Bei uns in Sachsen ist das Kaffeetrinken Lebensart, hier wird es zelebriert, ist Bestandteil der Lebenskultur.

Sprachlich wird dies schon dadurch deutlich, dass dem Sachsen als einziger deutschsprachiger Gruppe der Name eines Getränkes vorangestellt wird. Man spricht weder vom Weißbierbayern, vom Teefriesen oder vom Obstlertiroler - wohl aber vom Kaffeesachsen.

Die Kaffeekultur der Sachsen geht dabei bis in die 1690er Jahre zurück - zu dieser Zeit wurde in Leipzig erstmals ein Kaffeegetränk ausgeschänkt.
Zentren sächsischer Kafee- und Kaffeehauskultur waren Leipzig und Dresden.

Drei exemplarische Beispiele zum Beitrag Sachsens zur europäischen Kaffeekultur:

Einer der bedeutendsten Thomaskantoren, Johann Sebastian Bach, schrieb 1734 seine Kaffeekantate (BWV211) anlässlich der Eröffnung des Zimmermanschen Kaffeehauses:



1708 erfanden Böttger und von Tschirnhaus zudem in Dresden und Meißen das europäische Porzellan - Kenner sagen, Kaffee aus Meißner Porzellan schmecke besonders gut.

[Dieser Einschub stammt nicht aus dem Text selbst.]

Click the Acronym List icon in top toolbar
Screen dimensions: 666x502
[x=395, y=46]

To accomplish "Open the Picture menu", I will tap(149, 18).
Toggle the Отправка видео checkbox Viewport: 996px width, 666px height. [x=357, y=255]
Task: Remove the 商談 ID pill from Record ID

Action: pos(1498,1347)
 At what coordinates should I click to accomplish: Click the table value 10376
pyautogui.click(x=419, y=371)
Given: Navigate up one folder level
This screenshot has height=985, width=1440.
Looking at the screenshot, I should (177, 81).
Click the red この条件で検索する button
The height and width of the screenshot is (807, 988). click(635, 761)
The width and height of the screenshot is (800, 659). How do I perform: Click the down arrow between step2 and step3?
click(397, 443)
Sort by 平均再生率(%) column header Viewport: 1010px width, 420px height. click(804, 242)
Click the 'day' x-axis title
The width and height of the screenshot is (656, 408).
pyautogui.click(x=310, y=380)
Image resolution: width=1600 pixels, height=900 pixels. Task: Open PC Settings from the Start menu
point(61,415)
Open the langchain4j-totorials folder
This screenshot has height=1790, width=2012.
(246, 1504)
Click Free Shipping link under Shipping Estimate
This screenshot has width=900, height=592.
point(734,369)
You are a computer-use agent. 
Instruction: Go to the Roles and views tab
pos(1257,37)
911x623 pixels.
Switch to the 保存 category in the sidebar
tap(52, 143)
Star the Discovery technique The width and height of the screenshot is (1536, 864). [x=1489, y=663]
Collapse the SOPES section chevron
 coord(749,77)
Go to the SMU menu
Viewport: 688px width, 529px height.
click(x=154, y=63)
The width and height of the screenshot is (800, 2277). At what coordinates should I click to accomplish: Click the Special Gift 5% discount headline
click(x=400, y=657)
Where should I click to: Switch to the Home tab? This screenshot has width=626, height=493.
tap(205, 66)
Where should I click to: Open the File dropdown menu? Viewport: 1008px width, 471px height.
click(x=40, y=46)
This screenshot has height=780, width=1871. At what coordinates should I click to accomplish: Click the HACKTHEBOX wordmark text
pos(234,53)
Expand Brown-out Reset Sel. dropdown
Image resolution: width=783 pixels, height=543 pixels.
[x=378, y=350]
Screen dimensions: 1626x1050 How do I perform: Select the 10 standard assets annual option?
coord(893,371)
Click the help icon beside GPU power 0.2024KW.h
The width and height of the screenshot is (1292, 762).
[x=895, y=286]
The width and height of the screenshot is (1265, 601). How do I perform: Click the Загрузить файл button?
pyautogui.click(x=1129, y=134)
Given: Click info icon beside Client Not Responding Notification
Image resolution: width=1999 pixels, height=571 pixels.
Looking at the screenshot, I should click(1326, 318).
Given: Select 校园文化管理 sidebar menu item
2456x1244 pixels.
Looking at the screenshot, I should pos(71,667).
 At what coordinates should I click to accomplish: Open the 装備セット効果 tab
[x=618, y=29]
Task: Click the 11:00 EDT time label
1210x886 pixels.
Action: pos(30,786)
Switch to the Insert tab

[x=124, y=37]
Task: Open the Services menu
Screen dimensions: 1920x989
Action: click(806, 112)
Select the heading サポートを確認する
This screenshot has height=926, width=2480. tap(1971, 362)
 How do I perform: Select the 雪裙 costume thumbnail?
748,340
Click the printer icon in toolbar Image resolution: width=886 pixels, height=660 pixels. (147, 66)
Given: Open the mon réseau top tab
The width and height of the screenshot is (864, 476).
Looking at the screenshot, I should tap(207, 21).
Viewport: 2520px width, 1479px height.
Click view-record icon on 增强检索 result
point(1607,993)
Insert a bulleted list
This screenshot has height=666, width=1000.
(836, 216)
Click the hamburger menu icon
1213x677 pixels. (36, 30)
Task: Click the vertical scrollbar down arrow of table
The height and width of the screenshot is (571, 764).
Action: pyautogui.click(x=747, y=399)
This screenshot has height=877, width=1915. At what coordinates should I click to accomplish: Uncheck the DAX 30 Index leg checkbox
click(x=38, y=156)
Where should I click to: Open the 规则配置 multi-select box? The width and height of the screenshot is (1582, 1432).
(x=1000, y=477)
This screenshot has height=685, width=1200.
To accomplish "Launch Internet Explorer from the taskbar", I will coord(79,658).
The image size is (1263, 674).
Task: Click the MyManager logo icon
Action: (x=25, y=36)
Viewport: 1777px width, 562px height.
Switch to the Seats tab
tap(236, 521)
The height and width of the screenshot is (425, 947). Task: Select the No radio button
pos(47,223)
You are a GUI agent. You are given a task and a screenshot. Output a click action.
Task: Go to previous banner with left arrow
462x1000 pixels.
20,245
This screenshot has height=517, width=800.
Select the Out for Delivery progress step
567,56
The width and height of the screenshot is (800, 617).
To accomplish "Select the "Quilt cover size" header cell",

1908 schließlich erfand die Dresdner Hausfrau Melitta Benz den Kaffeefilter.
Im Spätherbst 1908 läutete die Dresdener Hausfrau Melitta Bentz ein neues Kaffeezeitalter ein: Sie erfand den Melitta-Filter. Seither gehört der Satz in der Kaffeetasse der Vergangenheit an. Nur noch Wahrsagerinnen sehen in ihm die Zukunft.

Wie so vielen ihrer Zeitgenossen hatte bis dato ein bitterer Nachgeschmack auch Melitta Bentzens Kaffeefreuden getrübt. Man pflegte damals eben entweder das gemahlene Kaffeepulver einfach ins Wasser zu schütten, das Ganze aufzubrühen und dann durch ein gemeines Sieb zu filtern, oder aber man goss den Sud durch immer denselben muffigen Kaffeebeutel, was begreiflicherweise dem Aroma nicht gerade förderlich war.

Eines schönen Tages beschloss Frau Bentz, der Sache auf den Grund zu gehen. Sie brütete eine Weile über ihrer Kaffeekanne - und plötzlich hatte sie die Lösung gefunden. Bei ihrem Sohn Willy borgte sie sich ein Löschblatt. Mit Nagel und Hammer durchlöcherte sie siebartig den Boden eines alten Messingtopfs und schnitt dann das Löschpapier so zu, dass es in den Topf passte. Rasch war Kaffeepulver daraufgeschüttet und siedendes Wasser darübergegossen. Langsam tropfte die braune Brühe in die untergeschobene Kanne. Tatsächlich: Das Getränk erwies sich als absolut satzlos und von klarer, tiefbrauner Färbung. Und erst das Aroma!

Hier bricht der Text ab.